● EXERCISE: Please copy the lines of the material below word for word, everything from the line containing "Given: Disable the Deploy With Commit toggle" down to the line containing "Looking at the screenshot, I should click(540, 1705).", both included.

● Entries taken from a collection:
◇ ◇ ◇ ◇

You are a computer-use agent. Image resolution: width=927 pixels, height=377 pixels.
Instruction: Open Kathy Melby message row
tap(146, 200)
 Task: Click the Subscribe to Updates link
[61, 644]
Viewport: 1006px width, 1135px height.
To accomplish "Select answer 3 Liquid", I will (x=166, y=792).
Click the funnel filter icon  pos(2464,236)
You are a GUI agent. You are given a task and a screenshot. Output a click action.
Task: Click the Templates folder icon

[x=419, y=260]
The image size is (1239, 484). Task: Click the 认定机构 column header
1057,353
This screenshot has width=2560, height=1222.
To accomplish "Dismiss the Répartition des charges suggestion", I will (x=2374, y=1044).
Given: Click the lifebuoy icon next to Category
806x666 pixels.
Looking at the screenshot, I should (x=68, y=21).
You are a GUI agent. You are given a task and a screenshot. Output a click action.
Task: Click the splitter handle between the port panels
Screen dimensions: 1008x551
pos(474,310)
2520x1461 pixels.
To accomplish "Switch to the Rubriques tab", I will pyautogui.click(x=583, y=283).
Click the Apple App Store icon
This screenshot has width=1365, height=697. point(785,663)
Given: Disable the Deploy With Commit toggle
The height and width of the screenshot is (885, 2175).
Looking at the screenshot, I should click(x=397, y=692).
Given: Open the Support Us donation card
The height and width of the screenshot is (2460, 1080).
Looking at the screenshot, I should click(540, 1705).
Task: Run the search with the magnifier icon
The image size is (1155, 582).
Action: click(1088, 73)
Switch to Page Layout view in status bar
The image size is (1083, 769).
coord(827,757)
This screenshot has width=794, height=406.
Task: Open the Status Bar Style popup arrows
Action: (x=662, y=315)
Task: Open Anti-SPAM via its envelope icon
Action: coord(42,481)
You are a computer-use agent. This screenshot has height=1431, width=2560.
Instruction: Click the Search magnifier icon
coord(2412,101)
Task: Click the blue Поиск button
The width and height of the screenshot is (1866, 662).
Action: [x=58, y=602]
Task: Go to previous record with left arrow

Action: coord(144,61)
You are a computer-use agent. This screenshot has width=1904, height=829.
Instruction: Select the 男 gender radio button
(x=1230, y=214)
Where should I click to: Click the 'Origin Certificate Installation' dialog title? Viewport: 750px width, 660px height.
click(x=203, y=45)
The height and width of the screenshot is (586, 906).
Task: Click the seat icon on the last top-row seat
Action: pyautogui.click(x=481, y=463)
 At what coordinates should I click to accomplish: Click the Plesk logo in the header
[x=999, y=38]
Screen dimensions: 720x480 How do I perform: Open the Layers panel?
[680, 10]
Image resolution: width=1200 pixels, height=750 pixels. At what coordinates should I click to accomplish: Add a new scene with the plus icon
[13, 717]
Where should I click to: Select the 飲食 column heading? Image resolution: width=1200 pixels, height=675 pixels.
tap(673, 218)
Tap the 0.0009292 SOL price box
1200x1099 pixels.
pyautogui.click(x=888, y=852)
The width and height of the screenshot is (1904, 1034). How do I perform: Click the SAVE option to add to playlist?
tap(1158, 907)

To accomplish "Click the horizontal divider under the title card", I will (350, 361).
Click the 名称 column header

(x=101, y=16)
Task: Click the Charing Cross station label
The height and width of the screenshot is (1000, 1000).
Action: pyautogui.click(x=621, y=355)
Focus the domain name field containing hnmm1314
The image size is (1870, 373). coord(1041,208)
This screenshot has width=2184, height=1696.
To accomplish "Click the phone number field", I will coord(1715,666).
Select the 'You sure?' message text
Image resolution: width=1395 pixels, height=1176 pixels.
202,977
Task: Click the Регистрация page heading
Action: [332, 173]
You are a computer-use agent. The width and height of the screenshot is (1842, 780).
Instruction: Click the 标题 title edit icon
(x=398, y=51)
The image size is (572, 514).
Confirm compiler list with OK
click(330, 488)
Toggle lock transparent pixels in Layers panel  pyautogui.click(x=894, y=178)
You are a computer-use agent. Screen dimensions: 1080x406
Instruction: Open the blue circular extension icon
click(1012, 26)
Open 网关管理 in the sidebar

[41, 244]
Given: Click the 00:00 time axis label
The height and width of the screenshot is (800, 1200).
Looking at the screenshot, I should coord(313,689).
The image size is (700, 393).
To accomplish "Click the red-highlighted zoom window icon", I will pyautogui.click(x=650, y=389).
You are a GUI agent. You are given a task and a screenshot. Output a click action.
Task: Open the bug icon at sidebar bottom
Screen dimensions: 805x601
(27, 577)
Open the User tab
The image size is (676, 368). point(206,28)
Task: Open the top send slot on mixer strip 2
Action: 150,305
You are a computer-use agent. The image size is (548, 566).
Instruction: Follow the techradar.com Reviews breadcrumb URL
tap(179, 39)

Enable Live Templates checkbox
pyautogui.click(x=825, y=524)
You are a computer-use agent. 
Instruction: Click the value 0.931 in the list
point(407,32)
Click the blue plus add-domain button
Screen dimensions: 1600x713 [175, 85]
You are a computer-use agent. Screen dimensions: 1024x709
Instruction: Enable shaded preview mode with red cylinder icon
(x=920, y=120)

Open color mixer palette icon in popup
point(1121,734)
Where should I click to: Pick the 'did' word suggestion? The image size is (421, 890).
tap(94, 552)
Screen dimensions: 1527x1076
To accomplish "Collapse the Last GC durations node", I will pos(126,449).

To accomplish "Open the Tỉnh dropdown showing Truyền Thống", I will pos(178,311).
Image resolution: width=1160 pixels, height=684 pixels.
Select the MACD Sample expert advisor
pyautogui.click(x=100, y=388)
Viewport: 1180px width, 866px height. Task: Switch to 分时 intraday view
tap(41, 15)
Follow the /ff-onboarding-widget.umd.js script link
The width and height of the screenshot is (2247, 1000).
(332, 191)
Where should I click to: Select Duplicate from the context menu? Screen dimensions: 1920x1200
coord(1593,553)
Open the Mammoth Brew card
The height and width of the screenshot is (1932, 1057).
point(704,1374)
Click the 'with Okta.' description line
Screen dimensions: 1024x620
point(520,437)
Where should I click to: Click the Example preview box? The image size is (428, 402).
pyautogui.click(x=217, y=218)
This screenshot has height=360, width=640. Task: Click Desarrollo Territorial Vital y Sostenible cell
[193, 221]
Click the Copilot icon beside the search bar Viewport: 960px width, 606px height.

◇ ◇ ◇ ◇

● RESPONSE TO THIS EXERCISE:
Given: Disable the Deploy With Commit toggle
The height and width of the screenshot is (885, 2175).
Looking at the screenshot, I should click(x=397, y=692).
Given: Open the Support Us donation card
The height and width of the screenshot is (2460, 1080).
Looking at the screenshot, I should click(540, 1705).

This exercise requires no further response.